Systemic Racism in Migration Regimes
written by Kyilah Terry, Co-President, European Horizons Georgetown
Published as part of European Horizons’ Winter 2020 policy priority series on Combatting Systemic Racism.

Borders are often thought of as demarcated lines along sovereign territories, but they transcend geography and are also liminal spaces where an individual’s right to relief and livelihood is imperiled, and where the politicized form of life in the notion of citizenship is created and contested. The US and EU have both been criticized for implementing restrictive migration border policies that violate international standards and the rights refugees. Moreover, it seems like the two have created a feedback loop where one country’s policy influences the other, and not for the better. The Mediterranean Sea and the U.S.-Mexico wall act as borders in that they are physically located where two opposed realities come closest: life and death, as well as refugee status and its subsequent rights. This short paper aims to synthesize previous concepts and realities of borders in the transatlantic sphere by emphasizing the abject conditions that migrants undergo along the route, including racism, and their experience once, and if, they arrive.

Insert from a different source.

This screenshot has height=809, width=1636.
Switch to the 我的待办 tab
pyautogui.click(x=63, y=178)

Many scholars highlight the violence that migrants endure while emigrating from North Africa and Central America and arriving to Europe and the U.S. Several migrant narratives mention rape, electrocution, gunshot wounds, and knife attacks at the hands of border guards. These descriptions not only demonstrate how borders become a space of permanent exception where individuals are stripped of their rights and dignity, but also reveals how Black and Brown migrants are dehumanized and perceived as sites needed to be controlled through violence in the name of security. This illustrates that violence, which is often racialized in origin, transit and destination countries, forces migrants to continuously risk the arduous journey across geographical borders as well as social ones where the prospect of refugee status outweigh the threat of death.

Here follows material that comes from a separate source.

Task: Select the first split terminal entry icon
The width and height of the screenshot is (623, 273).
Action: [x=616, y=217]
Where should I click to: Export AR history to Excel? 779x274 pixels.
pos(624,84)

On the other hand, borders can be spaces of reliance and resistance. While the EU and the U.S. have focused almost exclusively on policies designed to contain migrants in countries of origin (i.e. Libya and in the Northern triangle) at the expense of addressing protection needs, the closure of borders has increased the demand for, and use of, other border actors like smugglers. Borders have become a natural order that regulates the movement of people but in a politicized sense where refugees are “illegal”, humanitarian aid workers are the criminals and smugglers the true humanitarians. The portrayal of refugees is often extreme, as victims who need to be rescued or villains who crossed illegally; this portrayal is often a consequence of their skin color and position as ‘border transgressors.’ This depiction not only obscures their agency demonstrated in their own accounts of their journeys, but also reifies the power of the state to ‘secure’ borders. In an attempt at this latter point, the European Union has accused European fishermen and non-governmental organizations of trafficking in persons and they face up to 20 years of imprisonment. Border crossing and rescue effort criminalization by the EU is an attempt to control when and how migrants can move and be rescued, and poses the question whether rightlessness, defined by Hannah Arendt as the inability to make oneself heard, can be exacerbated by the very regimes that are believed to provide those rights?

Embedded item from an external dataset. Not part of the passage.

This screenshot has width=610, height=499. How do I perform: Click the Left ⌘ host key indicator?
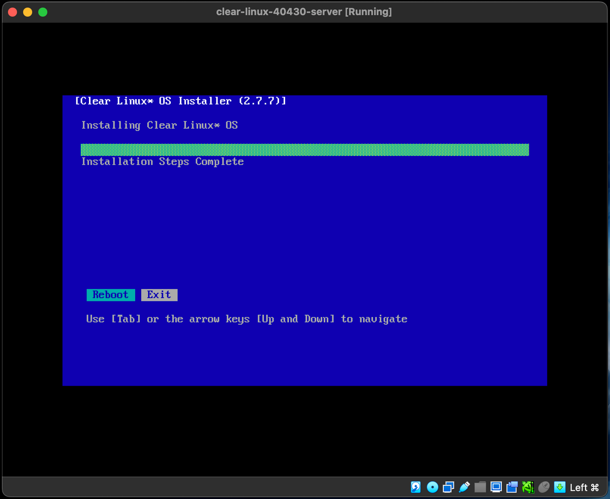click(584, 487)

If migrants survive the journey, the ones who live realize that their grueling passage could have been for nothing if they are returned or face discrimination when they settle. And despite international conventions, peripheral European member states and the United States have been accused of violating the principle of refoulment. The United Nations High Commission for Refugees (UNHCR) has called on Greece to investigate pushbacks at sea borders and the United Nations High Commissioner for Human Rights (OHCHR) has called on the U.S. to end its family detainment and separation policy. While UNHCR and OHCHR acknowledges these States’ legitimate right to control their borders and manage irregular migration, they also state that the country should do so while respecting international human rights and refugee protection standards. However, these “appeals” seems to be merely virtue signaling to the international community. The calls do not address the role of violence between country’s asylum systems and migrants, mainly of color, who depend on these institutions and actors for survival.
The borders and regimes of nation-states, given legitimacy by the 1951 Geneva Convention and the following concept of refugee-ness, have allowed for the differentiation of people. For some the border signifies life, legality, and rights; and for others death, illegality, and rightlessness. The successful crossing of borders is a mechanism in which the former can be achieved; in the meantime, those undertaking the journey are positioned on the threshold.
Kyilah Terry is a 2nd year MA candidate at Georgetown University School of Foreign Service with a concentration in migration diplomacy and asylum policy and serves as the Co-President of the Georgetown chapter of European Horizons. Her research expertise includes forced migration and asylum regimes, the European Union, and international relations.